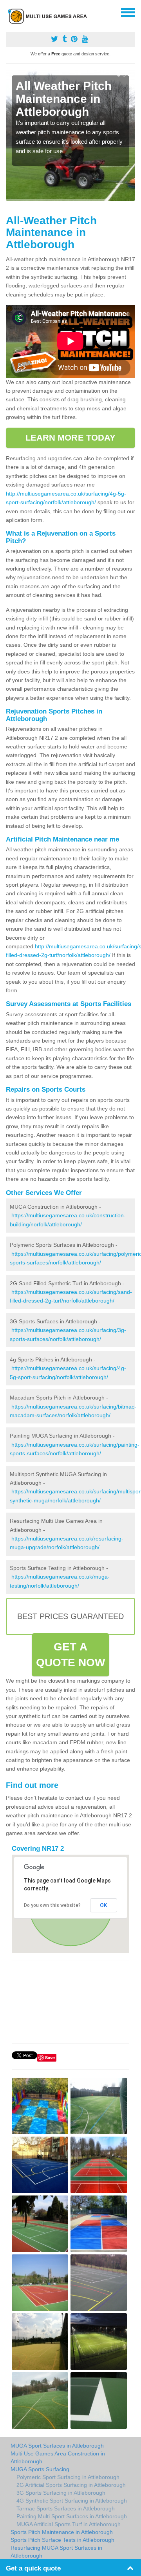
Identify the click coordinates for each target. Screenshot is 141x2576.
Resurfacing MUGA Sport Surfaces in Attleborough (56, 2552)
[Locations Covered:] (9, 12)
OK (103, 1905)
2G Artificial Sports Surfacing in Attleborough (71, 2485)
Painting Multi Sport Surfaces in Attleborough (71, 2516)
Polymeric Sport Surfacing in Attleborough (67, 2477)
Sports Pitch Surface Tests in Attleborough (62, 2540)
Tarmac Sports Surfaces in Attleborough (65, 2508)
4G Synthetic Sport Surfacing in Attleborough (71, 2500)
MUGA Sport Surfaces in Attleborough (57, 2445)
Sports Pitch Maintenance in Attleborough (62, 2532)
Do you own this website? (52, 1905)
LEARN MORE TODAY (70, 438)
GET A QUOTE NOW (70, 1655)
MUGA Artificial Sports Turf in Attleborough (68, 2524)
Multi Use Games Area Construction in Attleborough (58, 2457)
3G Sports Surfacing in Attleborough (60, 2493)
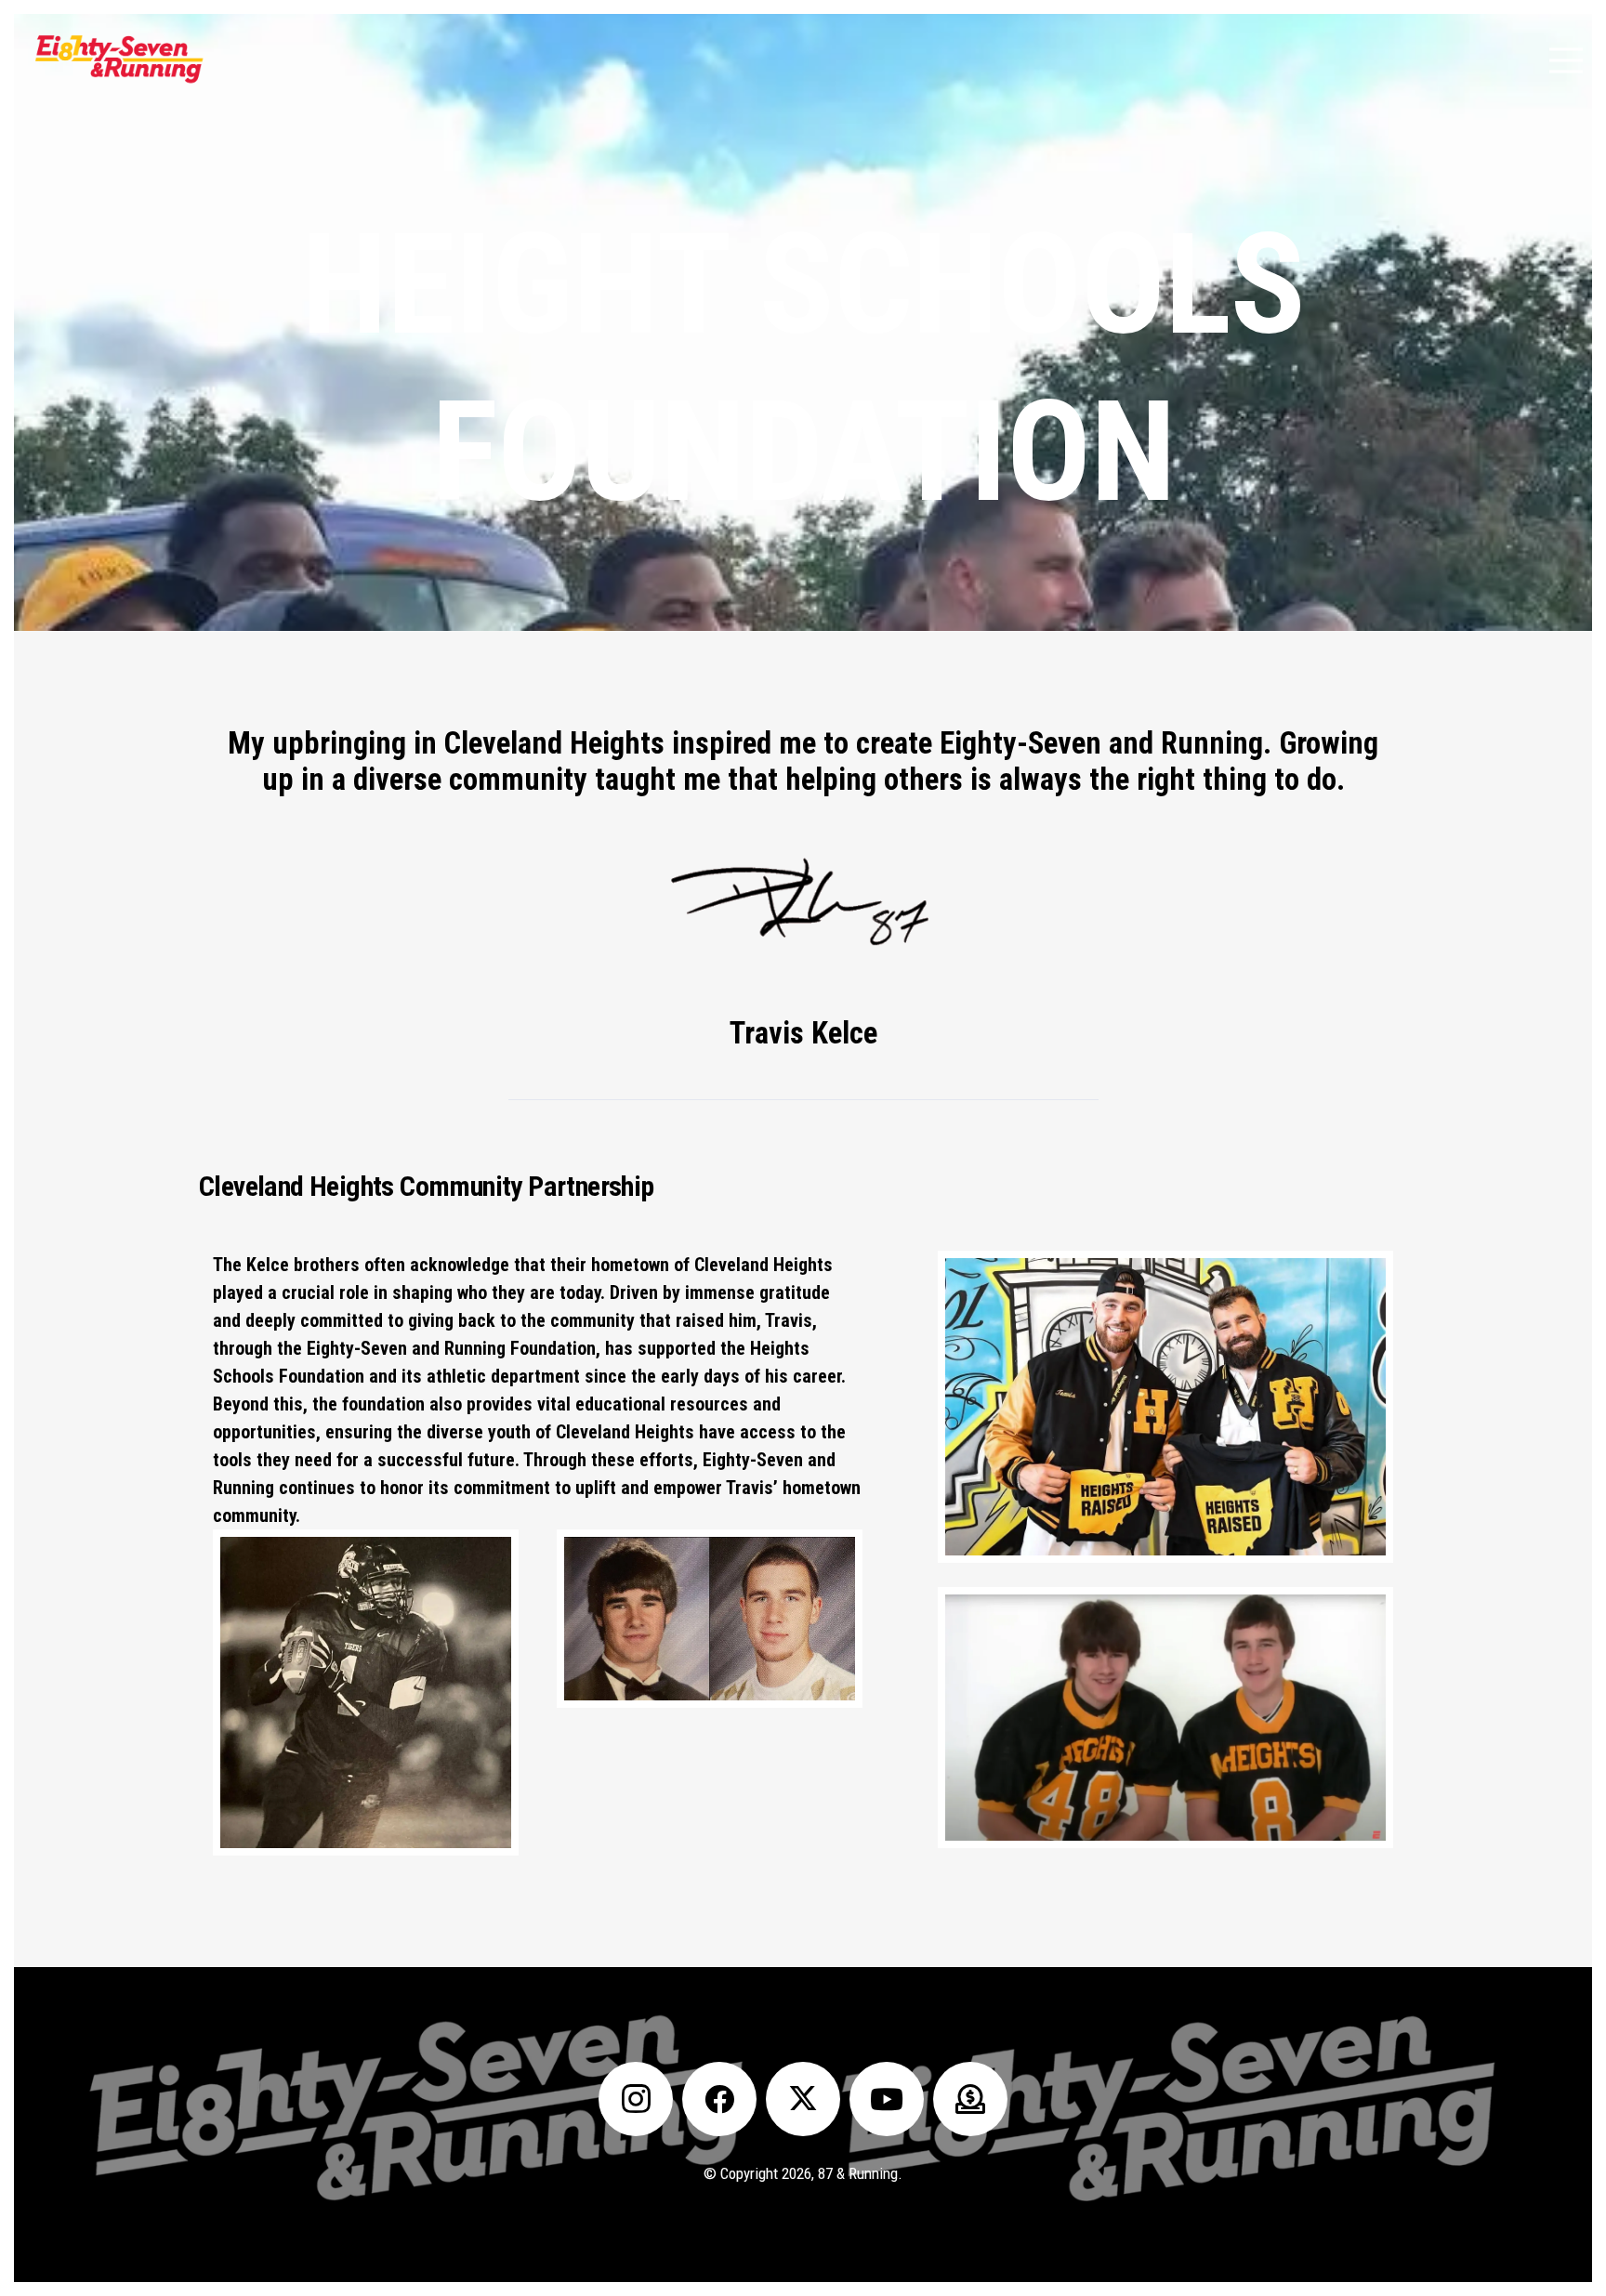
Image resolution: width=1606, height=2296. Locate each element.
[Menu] (1565, 60)
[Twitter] (803, 2099)
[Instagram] (636, 2099)
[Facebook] (719, 2099)
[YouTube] (886, 2099)
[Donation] (970, 2099)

Brief: Print exactly the lines above, between the one holding "Tarmac Sports Surfaces" and the one holding "Multi Use Games", inclusive, and nothing besides.

Completed task:
Tarmac Sports Surfaces in Attleborough (65, 2508)
4G Synthetic Sport Surfacing in Attleborough (71, 2500)
MUGA Sport Surfaces in Attleborough (57, 2445)
Sports Pitch Maintenance in Attleborough (62, 2532)
Do you own this website? (52, 1905)
LEARN MORE TODAY (70, 438)
GET A QUOTE NOW (70, 1655)
MUGA Artificial Sports Turf in Attleborough (68, 2524)
Multi Use Games Area Construction in Attleborough (58, 2457)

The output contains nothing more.